启动单位需要120伏,400瓦可用的电源是在“必要处”的基础上,如果所有电源关闭,则对该单元没有危害。
本文所述的理论通过K捕获产生无线电核素来用作电源。
通过产生高强度紫外线突发来引起达到该目标的方法,以引起锂同位素6中的K电子的不规则条件,产生k捕获的条件。
用氮激光产生紫外线突发。已知在一段时间内,氮气中的高压放电和高电流放电将产生3,371埃的相干辐射脉冲。激光动作遇到在放电中移动的电子,吸收其能量。遭遇在不稳定状态下留下分子。它通常通过在3,371埃处发射光子来降低能量的状态。
光子可能遇到其他激发的分子,导致它们在锁定步骤中发射它们的能量与遇到的光子。所得到的辐射脉冲具有每种光子的能量。这是激光动作。
只要沿着路径存在激动的分子,该过程仍在继续。这种过程很快停止,因为当大量分子兴奋时,它们随机开始随机级联,以便较低的能量状态。
The numbers of molecules at lower 1evels build up rapidly, eventually exceeding those at upper levels and terminating the amplification.
即使有兴奋的分子留下,激光也会迅速变为自身。关闭时间快,通常小于十纳秒。
在氮气中诱导激光作用取决于构建机构,该机构在大约100托的压力下横向通过气体柱横向地瞬间向高电压发送巨大的电子电流。
可以处理纳秒内成千上万安培的适当的切换机构,原则上和施工都非常简单。
No laser mirrors are needed, the optical gain of the rapid discharge is so large that the emission becomes super-radiant, that laser action takes place without an optical cavity.
紫外线激光器可以缩放到更高的功率。一米长的排放路径将开发出近1000万瓦的输出PU1SE。输出从激发气体柱的两端发射,但一端的镜子在另一端的电源下降。
k捕获技术信息
在某些情况下,中子的比率protons is low, a type of decay has been found to exist. Where a proton is converted to a neutron in the nucleus by the capture of one of the extra nuclear electrons, with a neutrino being formed at the same time. The product of this type of radioactivity would have the same number as its parent, but its atomic number would be one unit lower.
The phenomenon described is referred to as a decay by electron capture. The electron is captured usually from the K level, or first quantum level, for such an electron is likely to be found near the nucleus; consequently, the expression K-electron capture, or K-capture is often employed. Instances of an electron being captured from the second quantum level, or L level, is not unknown although they are not common. The possibility of electron capture was predicted by the Japanese mathematical physicists H. Yukawa and S. Sakata in 1936. Proof of its reality was obtained in the United States by L. W. Alvarez in 1938.
k捕获的检测取决于k-电子离开k量子水平的孔的事实。来自较高量级电平的电子将进入填充位置,通过过量的能量作为特征X射线发射。由于K捕获前面先于电子的转变和X射线的发射,因此X射线将是产品核的特性,其具有较少的原子序数。其中的情况是钒同位素-49。发现衰减伴随着钛的K系列的特征X射线。显然,钒-49衰减k捕获。
When a Lithium-6 atom encounters an ultraviolet photon adding enough energy to cause a K-capture, its atomic number is changed and becomes a Helium-6 atom. Helium-6 is a radio nuclide having a beta emission of 3.58 MeV. No other radiation is present except for a characteristic X-ray of Helium.

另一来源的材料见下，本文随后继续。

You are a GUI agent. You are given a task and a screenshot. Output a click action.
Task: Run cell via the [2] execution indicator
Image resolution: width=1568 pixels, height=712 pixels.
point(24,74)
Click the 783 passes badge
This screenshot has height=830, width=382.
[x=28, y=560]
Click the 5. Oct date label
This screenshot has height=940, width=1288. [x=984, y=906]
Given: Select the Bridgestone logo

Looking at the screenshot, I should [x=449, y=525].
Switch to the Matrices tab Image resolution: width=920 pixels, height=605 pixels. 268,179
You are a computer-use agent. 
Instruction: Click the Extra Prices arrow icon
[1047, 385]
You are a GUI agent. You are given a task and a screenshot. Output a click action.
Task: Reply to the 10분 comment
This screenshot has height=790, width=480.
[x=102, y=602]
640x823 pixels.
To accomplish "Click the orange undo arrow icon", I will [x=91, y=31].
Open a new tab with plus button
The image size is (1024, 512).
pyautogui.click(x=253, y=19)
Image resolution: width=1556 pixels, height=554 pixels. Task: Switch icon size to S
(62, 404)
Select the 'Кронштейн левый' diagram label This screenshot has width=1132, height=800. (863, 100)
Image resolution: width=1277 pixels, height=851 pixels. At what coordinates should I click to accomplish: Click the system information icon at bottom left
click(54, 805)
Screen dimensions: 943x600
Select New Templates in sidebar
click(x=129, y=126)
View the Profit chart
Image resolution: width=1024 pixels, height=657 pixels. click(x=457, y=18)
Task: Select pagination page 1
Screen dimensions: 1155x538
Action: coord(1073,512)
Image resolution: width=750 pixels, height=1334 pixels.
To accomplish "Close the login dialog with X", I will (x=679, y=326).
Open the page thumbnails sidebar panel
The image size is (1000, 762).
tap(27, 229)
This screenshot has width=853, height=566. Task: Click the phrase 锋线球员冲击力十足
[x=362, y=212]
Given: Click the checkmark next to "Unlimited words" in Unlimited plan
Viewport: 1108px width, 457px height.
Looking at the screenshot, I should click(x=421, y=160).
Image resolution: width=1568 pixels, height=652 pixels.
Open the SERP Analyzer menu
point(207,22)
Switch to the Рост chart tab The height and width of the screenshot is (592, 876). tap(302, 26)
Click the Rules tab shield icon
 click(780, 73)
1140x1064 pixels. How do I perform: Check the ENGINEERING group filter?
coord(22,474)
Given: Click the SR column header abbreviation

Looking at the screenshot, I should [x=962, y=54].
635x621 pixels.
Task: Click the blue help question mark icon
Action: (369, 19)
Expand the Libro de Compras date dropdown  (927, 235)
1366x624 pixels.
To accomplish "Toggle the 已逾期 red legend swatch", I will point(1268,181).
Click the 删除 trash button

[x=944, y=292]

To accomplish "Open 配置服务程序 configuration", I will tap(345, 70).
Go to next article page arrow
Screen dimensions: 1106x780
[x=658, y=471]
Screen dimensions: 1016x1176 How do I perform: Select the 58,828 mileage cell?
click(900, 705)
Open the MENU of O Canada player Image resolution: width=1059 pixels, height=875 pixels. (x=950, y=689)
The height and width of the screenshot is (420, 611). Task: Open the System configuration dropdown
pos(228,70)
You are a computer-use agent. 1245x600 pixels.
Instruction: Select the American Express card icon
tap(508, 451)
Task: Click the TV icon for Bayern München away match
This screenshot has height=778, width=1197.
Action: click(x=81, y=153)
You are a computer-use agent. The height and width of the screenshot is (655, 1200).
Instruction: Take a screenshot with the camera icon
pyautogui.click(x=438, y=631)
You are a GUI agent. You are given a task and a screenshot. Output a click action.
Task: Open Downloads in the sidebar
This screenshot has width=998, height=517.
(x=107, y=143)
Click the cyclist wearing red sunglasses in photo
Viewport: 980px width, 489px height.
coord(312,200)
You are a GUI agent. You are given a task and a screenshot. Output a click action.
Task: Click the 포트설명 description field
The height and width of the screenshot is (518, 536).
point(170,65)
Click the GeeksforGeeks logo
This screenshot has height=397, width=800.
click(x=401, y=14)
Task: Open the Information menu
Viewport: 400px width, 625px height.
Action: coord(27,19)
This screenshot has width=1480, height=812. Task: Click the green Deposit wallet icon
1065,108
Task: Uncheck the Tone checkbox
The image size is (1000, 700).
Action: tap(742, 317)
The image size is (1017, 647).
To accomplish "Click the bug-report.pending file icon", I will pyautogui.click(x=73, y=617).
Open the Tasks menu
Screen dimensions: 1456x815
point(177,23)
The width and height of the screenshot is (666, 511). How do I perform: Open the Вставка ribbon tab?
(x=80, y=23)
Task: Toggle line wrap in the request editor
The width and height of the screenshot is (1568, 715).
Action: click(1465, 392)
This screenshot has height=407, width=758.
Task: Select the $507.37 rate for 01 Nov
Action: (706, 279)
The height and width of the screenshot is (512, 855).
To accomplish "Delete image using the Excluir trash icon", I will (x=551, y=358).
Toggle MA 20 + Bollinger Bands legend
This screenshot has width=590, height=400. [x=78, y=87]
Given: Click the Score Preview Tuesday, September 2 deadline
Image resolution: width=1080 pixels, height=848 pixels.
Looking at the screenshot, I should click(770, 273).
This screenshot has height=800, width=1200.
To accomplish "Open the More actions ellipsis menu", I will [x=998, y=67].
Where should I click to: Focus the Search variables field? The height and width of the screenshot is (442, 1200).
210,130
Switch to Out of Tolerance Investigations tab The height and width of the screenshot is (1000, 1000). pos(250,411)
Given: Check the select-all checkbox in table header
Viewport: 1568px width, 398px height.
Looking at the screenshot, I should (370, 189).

β颗粒在磁场中捕获并在使用能量工作之前存储在电容器库中。
The number of reactions needed to produce a sizeable current flow is small.
In the terms of energy needs, the usefulness of this process is clear.
Disclaimer:
I did not write this article… I only edited it for clarity. Nor have I seen this device working. However, I did speak with a person at the 1998 Exotic Research Conference from Utah who had claimed to have built this type of device with a few of his associates. This guy stated that they did not know how to convert the x-rays to electricity. He said that the device was very dangerous and hard to control. It was also stated to have wiped out computer hard-drives within a few blocks of the operating device. This posted article seems to answer the conversion problem.
此时我没有其他有关此设备的信息。如果我有时间我会设置这个设备并使用铌酸锂水晶作为目标。我还将使用电极在加热时产生热电效应。如果您中的任何一个有氮激光器,则该设备应容易验证。请与我们其他人分享您的结果。